Run the numbers: you have a basic of Rs 80,000, HRA of 40k, 45k in special allowance and 5k for LTA and medical. Your gross comes in at about Rs 1.7 lakh.

But then come the obligatory deductions. Tally up an employee PF of some Rs 9,600, a professional tax of 200 and around 20k in TDS, and you are left with an in-hand of close to Rs 1.4 lakh.

The non-cash side of your CTC

Maheshwari points out that some of what is in your CTC is never going to be in your hand as cash. Some of it is for the long haul or is conditional.

Take the employer’s PF of Rs 9,600 a month, for instance. That is in your PF account and you can only get at it when you turn 58. You don’t get to the gratuity of Rs 3,200 a month until you’ve put in at least five years with the same employer and haven’t made an exit. Then there’s the medical insurance at Rs 2,500 a month – it’s a perk, but not something you can put in your pocket. As for the variable pay of Rs 12,500, that is more of a goal than a given; it hinges on how the company does and comes with no guarantees.

Where tax fits in

Maheshwari has crunched the figures for the new tax regime in FY 2026-27. Once you factor in the standard deduction and arrive at an annual taxable income of Rs 20.25 lakh, you are looking at a tax bill of some Rs 2.14 lakh for the year. Put that on a monthly basis and you have about Rs 18,000 in TDS. He puts that up against his previous rough figure of Rs 20,000 to make a point: how you structure things and which regime you pick will have a say in your cash flow.

What to keep in mind when you’re on the receiving end of an offer

If you ask Maheshwari, he has three points. One, don’t be swayed by the CTC numbers for PF and gratuity; they look good on paper but you can’t spend them. Two, handle variable pay with care because it isn’t fixed. And three, if you have a steep rent to cover, do your homework and see how the old and new tax regimes stack up.

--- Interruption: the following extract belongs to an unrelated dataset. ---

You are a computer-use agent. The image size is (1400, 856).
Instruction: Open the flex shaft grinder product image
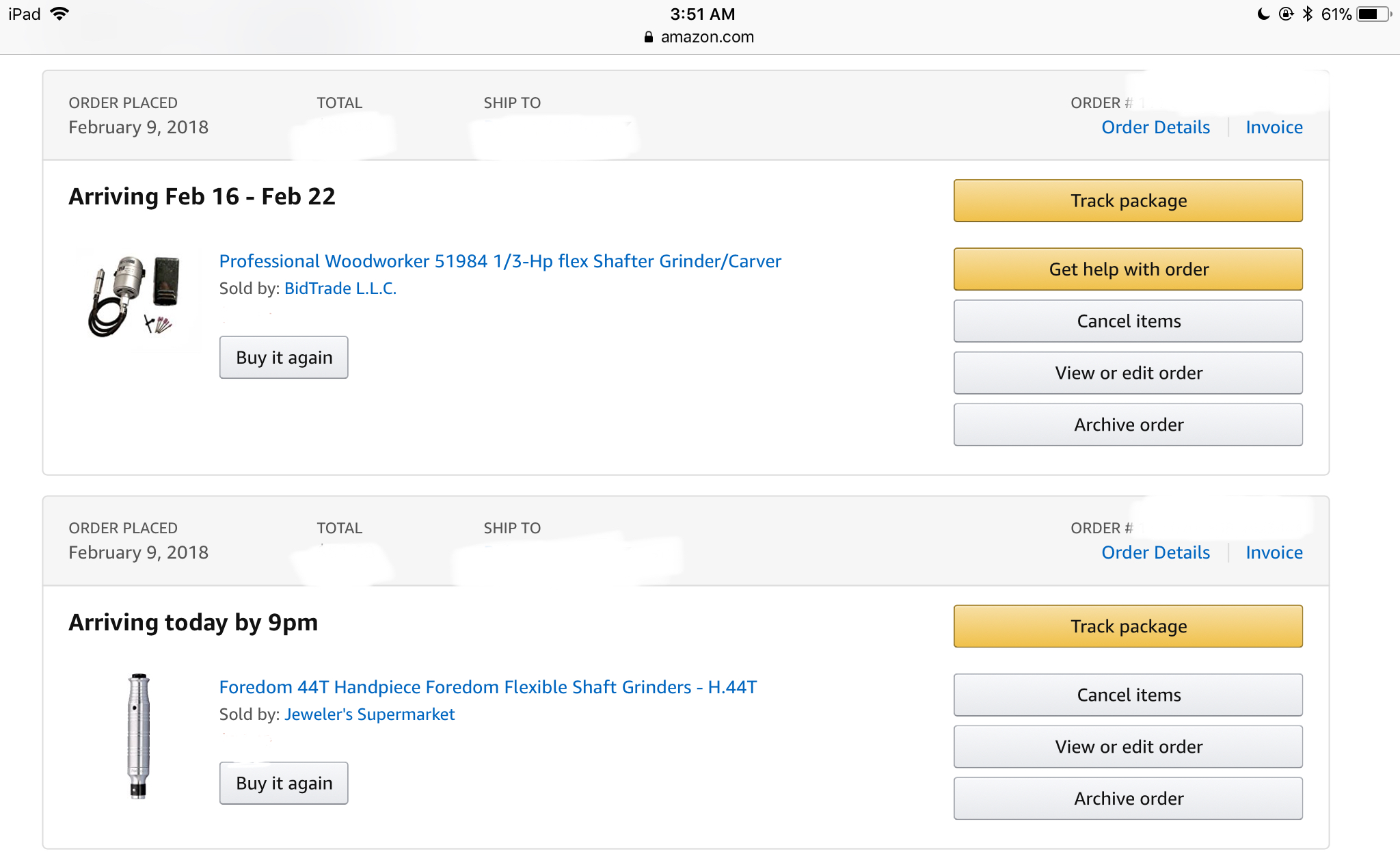tap(135, 297)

His bottom line is to let in-hand be your guide. “Don’t just go by the CTC that looks nice in a brochure,” he says. “Get the number after tax and deductions. That’s what you use to pay your EMI and the landlord.”

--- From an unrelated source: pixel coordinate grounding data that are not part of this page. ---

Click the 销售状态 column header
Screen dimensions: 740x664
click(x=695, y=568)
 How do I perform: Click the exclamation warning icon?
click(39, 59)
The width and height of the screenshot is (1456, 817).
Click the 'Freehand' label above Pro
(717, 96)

Here is a quick way to run through an offer:

– Get the in-hand for the month, post-deductions

– When you budget, count variable as nothing

– Put the two tax regimes side by side

– Remember, PF and gratuity from the employer aren’t hard cash

The reason to pay attention

A big CTC can give you the wrong idea of where you stand, especially if you are just starting out. But your rent and savings are tied to what actually hits your account, not the total on the letterhead.

By breaking down a 25 LPA package into what you can really work with, his post is a good example to follow. In expensive cities, your HRA and tax decisions can make or break your take-home.

For the job hunter

There has been no shortage of talk around this kind of salary transparency. Even with comments turned off on the post, the word got out: do the math and be clear in your negotiations.

So if you are weighing a few offers, here is what to put to HR: the payroll set-up, the split between fixed and variable, the TDS you can expect, and the in-hand you will see. Because come June 15, 2026, or whenever your first pay comes in, those are the only figures that will count.